(Te lezen tekst):
********************
De Chartreuzemeersen en de Steenbrugse Bosjes liggen op het grondgebied van Oostkamp.

Historiek. Menselijke activiteiten zijn reeds vast te stellen sinds het Mesolithicum (10.000-6.000 voor Christus), de vindplaatsen zijn te situeren aan de rand van, of op de dekzandruggen. Uit de daarop volgende perioden bestaan slechts losse vondsten uit het laat-Neolithicum-vroege Bronstijd (circa 4.800-3.500 voor Christus) en uit de Metaaltijden (3.088 voor heden-circa 57 voor Christus). Uit de Vroege Middeleeuwen (5de-8ste eeuw) zijn noch archeologische gegevens noch historische bronnen teruggevonden. Tijdens de Volle Middeleeuwen (9de-12de eeuw) verschijnt de oudste vermelding (1187) van Assebroek onder vorm van "Gilbertus de Ascebroc". Enkele fragmenten van rood beschilderd aardwerk uit de 10de-12de eeuw werden gevonden in het aanpalend gehucht Steenbrugge (voormalig Odegem).
********************
(Aangeleverde gegevens):
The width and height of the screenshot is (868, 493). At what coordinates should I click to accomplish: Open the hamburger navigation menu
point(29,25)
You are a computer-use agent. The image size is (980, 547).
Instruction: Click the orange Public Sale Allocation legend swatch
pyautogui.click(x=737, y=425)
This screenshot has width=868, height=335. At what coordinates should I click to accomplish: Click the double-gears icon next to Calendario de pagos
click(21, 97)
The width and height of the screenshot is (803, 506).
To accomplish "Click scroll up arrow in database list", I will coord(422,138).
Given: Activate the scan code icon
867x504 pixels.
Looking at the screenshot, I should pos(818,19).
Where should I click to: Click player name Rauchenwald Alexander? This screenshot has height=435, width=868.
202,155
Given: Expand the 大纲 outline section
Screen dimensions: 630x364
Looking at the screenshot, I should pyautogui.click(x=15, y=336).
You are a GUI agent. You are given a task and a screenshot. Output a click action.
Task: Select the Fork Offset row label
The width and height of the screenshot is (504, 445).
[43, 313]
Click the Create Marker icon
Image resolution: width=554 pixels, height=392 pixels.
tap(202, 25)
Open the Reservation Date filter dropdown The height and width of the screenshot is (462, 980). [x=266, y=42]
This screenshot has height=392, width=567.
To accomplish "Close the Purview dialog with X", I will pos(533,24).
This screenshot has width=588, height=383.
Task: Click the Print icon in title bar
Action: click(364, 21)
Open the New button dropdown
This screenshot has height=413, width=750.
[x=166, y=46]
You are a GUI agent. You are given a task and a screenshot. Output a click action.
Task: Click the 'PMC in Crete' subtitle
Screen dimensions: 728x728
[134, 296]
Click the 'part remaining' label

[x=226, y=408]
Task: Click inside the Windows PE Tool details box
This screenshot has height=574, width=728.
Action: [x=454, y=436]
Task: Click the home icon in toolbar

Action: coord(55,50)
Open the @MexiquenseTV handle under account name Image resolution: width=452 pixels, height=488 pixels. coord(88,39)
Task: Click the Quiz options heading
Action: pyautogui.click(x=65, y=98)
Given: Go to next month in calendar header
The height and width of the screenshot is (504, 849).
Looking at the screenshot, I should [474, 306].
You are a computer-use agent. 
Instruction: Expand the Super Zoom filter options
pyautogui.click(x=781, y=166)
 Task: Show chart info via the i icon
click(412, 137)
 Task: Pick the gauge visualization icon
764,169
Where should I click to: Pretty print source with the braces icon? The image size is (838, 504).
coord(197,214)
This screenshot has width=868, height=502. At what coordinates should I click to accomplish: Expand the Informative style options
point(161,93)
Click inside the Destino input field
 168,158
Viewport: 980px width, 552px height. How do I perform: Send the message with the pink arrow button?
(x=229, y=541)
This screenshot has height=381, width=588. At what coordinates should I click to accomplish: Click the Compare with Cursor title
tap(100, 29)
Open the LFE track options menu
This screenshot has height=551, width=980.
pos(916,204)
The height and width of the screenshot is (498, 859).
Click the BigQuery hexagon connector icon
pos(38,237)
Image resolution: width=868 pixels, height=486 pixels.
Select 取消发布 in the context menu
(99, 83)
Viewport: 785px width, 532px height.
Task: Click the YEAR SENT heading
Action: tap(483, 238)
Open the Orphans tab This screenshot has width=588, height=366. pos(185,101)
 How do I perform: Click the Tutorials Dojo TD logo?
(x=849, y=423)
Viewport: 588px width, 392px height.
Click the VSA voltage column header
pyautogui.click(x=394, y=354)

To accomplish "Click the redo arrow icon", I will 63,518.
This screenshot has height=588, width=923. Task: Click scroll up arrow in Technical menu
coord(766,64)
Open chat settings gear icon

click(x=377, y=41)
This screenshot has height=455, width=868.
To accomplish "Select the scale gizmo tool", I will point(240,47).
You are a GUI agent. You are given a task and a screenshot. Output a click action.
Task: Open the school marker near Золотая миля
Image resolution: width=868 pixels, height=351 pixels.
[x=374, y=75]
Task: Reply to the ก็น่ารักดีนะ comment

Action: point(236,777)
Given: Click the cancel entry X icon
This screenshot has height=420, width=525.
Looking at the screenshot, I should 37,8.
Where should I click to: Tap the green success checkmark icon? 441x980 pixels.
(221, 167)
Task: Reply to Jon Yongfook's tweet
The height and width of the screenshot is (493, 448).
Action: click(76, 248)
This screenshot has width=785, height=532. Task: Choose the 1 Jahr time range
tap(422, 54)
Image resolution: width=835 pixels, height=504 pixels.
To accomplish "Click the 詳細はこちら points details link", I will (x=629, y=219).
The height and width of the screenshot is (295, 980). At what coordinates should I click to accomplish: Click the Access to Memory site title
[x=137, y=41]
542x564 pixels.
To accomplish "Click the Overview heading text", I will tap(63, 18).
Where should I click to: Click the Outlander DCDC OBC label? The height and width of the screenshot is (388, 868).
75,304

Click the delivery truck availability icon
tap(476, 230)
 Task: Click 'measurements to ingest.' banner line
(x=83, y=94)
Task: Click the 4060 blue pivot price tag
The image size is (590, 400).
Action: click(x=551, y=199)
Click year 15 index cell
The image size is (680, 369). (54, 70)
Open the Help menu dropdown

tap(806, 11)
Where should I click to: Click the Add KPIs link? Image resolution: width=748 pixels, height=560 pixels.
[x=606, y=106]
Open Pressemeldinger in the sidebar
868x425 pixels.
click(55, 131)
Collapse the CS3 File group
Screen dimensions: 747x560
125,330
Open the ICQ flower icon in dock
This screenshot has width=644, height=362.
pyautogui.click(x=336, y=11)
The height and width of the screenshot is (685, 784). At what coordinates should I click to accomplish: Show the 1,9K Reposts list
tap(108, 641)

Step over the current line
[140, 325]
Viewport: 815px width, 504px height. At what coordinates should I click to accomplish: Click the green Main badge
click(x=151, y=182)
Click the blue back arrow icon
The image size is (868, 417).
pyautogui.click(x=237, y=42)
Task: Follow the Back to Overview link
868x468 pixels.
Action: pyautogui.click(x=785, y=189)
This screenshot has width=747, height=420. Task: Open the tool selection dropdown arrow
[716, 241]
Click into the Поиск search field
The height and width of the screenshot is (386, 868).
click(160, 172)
********************
(Uit te voeren opdrachten):
a - Typ uit de tekst over de Chartreuzemeersen en de Steenbrugse Bosjes het stuk over dat begint bij "De Chartreuzemeersen en" en doorloopt tot en met "Steenbrugge (voormalig Odegem).".
b - Vertaal deze zin uit de tekst over de Chartreuzemeersen en de Steenbrugse Bosjes in het Engels: "Uit de Vroege Middeleeuwen (5de-8ste eeuw) zijn noch archeologische gegevens noch historische bronnen teruggevonden."
c - Zet de tekst over de Chartreuzemeersen en de Steenbrugse Bosjes voort, te beginnen na de laatste zin.

(Antwoorden per opdracht):
a -
De Chartreuzemeersen en de Steenbrugse Bosjes liggen op het grondgebied van Oostkamp.

Historiek. Menselijke activiteiten zijn reeds vast te stellen sinds het Mesolithicum (10.000-6.000 voor Christus), de vindplaatsen zijn te situeren aan de rand van, of op de dekzandruggen. Uit de daarop volgende perioden bestaan slechts losse vondsten uit het laat-Neolithicum-vroege Bronstijd (circa 4.800-3.500 voor Christus) en uit de Metaaltijden (3.088 voor heden-circa 57 voor Christus). Uit de Vroege Middeleeuwen (5de-8ste eeuw) zijn noch archeologische gegevens noch historische bronnen teruggevonden. Tijdens de Volle Middeleeuwen (9de-12de eeuw) verschijnt de oudste vermelding (1187) van Assebroek onder vorm van "Gilbertus de Ascebroc". Enkele fragmenten van rood beschilderd aardwerk uit de 10de-12de eeuw werden gevonden in het aanpalend gehucht Steenbrugge (voormalig Odegem).

b - No archaeological data or historical sources have been found from the Early Middle Ages (5th-8th century).

c -
Tijdens de Late Middeleeuwen (13de-15de eeuw) ondergaat het landschap een systematische ontginning door grote hoeves en kloosters. Het krijgt het uitzicht van een cultuurlandschap met vrij regelmatig perceleringspatroon waarin blokpercelen overwegen, duidelijk afgestemd op het wegennet.
De Ferrariskaart (1770-1778) geeft een beeld van een open meersengebied, met centraal een wig van kleine percelen akker, gelegen op de hoger gelegen pleistocene zandrug en met op de oost-, west- en zuidwestrand van het gebied het voorkomen van bos.
In de 19de eeuw verandert dit uitzicht dramatisch door de aanleg van wegen, het graven van grachten, het vervangen van weilanden door akkers, het rooien van bosareaal en het opdelen in kleinere percelen. Het meersengebied krijgt nu een meer gesloten karakter met een mozaïek van akker-, wei en hooilandpercelen en dreven en grachten, afgeboord met bomen.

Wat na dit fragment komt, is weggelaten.